Overthinking It reviews L.A. Noire, and realises it isn’t your run-of-the-mill sandbox game:

There are a few ways to play L.A. Noire:

  1. Do your best on the fly, looking for clues at crime scenes and making your best guesses, maybe taking advantage of the in-game help, but mostly just playing at the pace of the story to get to the next cutscene.
  2. Read or watch walkthroughs and do the things they tell you to get five stars on every mission.
  3. Puzzle out the specifics of the cases, which can be surprisingly time-consuming and require a whole lot of attention to detail.
  4. Focus on reading the characters’ faces and gestures, and use that to guide you through interrogations, rather than the evidence.
  5. Brute-force everything, clicking on everything in every search and restarting each interrogation over and over again until you get it right.
  6. Dick around, free-roam and do side quests and stuff.

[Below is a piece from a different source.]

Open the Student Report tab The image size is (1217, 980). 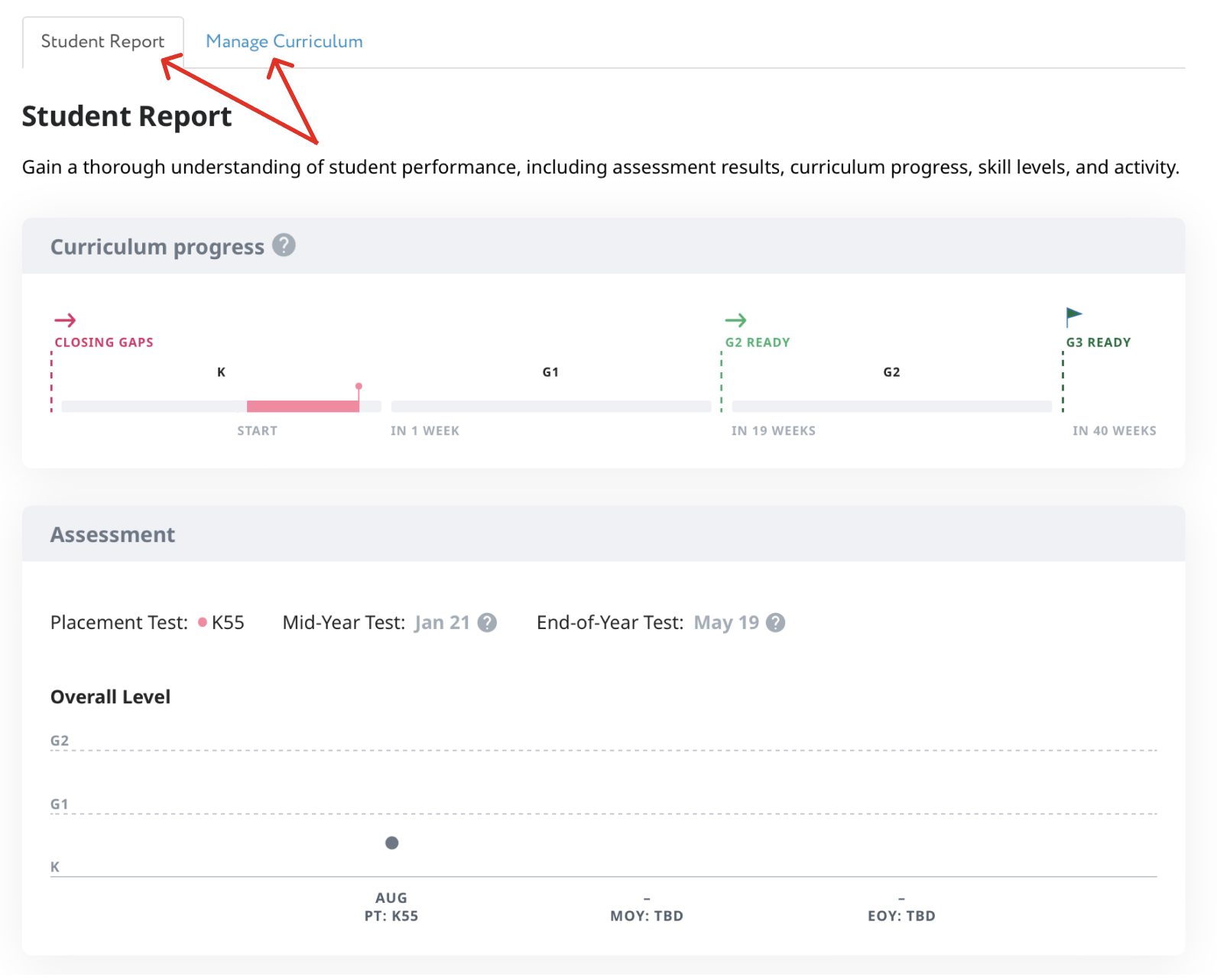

[I]n video games, brute forcing is almost guaranteed to work — rather than a problematic chore for cryptologists, it has become the major driving force behind playing most games, ostensibly for fun. Let’s act like algorithms for a few hours until dinner-time. Ah, leisure!

The thing that surprises me the most aboutL.A. Noire is how badly brute forcing works

I’ve played L.A. Noire and that’s all absolutely true – the usual approach of try-it-and-see fails altogether, and the game definitely discourages attempting to replay right away. It’s frustrating in many ways to feel like you don’t get to see “everything” in the game, but I guess that’s the point being made in this article.

There’s some interesting observations in there about how the mentality of video gaming is changing mindsets of the younger generations, how video games subvert normal expectations of how to deal with situations and just general riffing on the whole issue of video games and human psychologies. Fascinating stuff.